Shepherd492 reviews: The Long Walk

The Long Walk (Stephen King)

In an alternate history, America's biggest sporting event is the Long Walk. The Long Walk consists of one hundred teenage boys walking for as long as they can, until only one remains. The catch is, when you bow out of the walk, you die. The novel consists of the point of view of one walker, Garraty, and his experience winning the Long Walk. Other characters are introduced, and the ever changing interaction between the doomed walkers is the focal point of the story.

This is very much a character driven novel, the plot is very simple, but effective enough. There are some allusions to events that changed the course of history, although the origins of the Long Walk are never explicitly stated.
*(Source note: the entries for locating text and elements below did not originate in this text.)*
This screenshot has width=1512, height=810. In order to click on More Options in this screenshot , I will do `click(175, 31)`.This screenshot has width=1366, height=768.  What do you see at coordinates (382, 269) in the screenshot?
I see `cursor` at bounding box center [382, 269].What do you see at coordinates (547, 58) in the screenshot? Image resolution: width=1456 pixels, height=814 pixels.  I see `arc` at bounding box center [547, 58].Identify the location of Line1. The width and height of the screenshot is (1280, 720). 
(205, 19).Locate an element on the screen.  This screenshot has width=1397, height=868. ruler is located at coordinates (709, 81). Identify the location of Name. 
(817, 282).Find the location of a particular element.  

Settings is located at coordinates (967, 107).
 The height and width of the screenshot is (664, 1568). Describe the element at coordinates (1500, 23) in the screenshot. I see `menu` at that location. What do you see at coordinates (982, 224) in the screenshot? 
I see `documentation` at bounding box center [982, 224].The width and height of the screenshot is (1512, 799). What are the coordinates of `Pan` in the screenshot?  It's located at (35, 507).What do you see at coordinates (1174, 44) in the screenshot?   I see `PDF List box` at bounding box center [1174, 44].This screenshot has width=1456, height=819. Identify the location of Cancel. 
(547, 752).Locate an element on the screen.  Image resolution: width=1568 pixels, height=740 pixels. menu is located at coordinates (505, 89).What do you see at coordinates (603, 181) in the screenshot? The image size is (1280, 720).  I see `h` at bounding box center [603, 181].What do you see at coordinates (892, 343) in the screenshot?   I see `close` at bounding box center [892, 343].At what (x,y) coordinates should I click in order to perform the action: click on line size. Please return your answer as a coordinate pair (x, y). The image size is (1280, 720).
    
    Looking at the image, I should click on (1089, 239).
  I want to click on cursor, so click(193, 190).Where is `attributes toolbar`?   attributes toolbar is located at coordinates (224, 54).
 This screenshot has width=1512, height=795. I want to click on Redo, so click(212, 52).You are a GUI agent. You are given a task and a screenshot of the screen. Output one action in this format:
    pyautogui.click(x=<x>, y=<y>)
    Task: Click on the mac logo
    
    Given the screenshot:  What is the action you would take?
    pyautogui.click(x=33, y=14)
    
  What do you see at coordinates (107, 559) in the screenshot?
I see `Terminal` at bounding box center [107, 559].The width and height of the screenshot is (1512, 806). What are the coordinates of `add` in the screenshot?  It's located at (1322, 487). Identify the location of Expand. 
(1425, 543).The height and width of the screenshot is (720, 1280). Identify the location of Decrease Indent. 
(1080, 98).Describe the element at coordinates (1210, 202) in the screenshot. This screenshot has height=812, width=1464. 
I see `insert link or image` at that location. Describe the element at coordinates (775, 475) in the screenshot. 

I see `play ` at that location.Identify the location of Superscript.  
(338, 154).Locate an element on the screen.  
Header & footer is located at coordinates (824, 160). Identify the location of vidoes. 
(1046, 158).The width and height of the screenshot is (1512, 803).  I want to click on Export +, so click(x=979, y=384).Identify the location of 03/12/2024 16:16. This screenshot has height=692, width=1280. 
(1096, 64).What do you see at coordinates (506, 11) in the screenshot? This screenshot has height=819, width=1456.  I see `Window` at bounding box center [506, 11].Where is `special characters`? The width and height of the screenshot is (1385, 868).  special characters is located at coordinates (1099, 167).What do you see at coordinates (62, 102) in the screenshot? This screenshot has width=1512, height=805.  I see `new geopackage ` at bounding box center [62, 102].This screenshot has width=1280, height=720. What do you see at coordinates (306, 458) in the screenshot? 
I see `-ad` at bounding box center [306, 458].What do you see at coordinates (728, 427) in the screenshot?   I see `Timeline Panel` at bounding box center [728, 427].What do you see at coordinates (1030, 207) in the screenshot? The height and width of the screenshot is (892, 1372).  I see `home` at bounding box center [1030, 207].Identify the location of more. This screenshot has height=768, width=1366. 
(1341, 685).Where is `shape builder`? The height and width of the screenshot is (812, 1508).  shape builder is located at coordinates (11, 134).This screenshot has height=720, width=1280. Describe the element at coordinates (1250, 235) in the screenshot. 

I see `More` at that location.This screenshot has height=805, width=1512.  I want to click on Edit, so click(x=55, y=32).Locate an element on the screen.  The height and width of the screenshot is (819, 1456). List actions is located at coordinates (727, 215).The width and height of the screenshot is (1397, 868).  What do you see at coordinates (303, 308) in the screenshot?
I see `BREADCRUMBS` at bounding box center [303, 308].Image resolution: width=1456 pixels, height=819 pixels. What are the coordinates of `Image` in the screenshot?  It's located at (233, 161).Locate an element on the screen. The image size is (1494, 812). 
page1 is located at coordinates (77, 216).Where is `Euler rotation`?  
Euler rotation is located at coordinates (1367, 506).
There is an antagonist in the form of Barkovitch, a sadistic walker, but much of the conflict comes from the Long Walk itself, as weather, fatigue, hunger, and large crowds chip away at the walker's sanity. Thankfully, the novel does stay true to its premise, and there is no cop out ending to save some of the more likeable minor characters, though the ending is somewhat ambiguous in terms of the main character's fate.

This novel serves as an excellent look into people under the stress of imminent death while fatigued beyond belief. Many of the characters come across as resilent and enduring, but after the walk is under way, the facades crack one by one as walkers simply lose their will to live. Another interesting facet of the novel is the interaction between walkers; people who should be enemies in the same way as opposing armies in war talk like best friends and grow to know one another. Through this interaction we learn about the secondary characters, many of whom come from different backgrounds and have different reasons for accepting the challenge of the Walk.

Even though the book is written using only one point of view, something that does eliminate tension as it was nearly guaranteed that Garraty would finish, the author does an excellent job of making the truly doomed side characters sympathetic. Garraty grows very close to some of these strangers by the end of the novel, and in some ways he knew them better than anyone else ever could have. Garraty emerges as a very interesting character in his own right, as his feelings towards DeVries develop, and he finds himself thinking about winning the race less and less, instead looking simply to survive another hour.

Fairly standard prose, descriptions are appropriate but somewhat repetitive, mostly fleeting glimpses of small towns and forested areas. Dialogue is adequate as well. The writing style as the book progresses is in fact interesting, the first few deaths are explained in great detail, but after that, with the exception of already introduced characters, the walkers are shot without anyone reacting, and often times without their names even being revealed to the reader. This, along with the constant nods to the aches and pains of the surviving walkers, helps promote a very hopeless athmosphere that colors all of the character interactions, thoughts, and even setting descriptions.

An interesting, if limited, premise, The Long Walk presents an excellent look at people under an otherworldly amount of stress placed in an unthinkable position.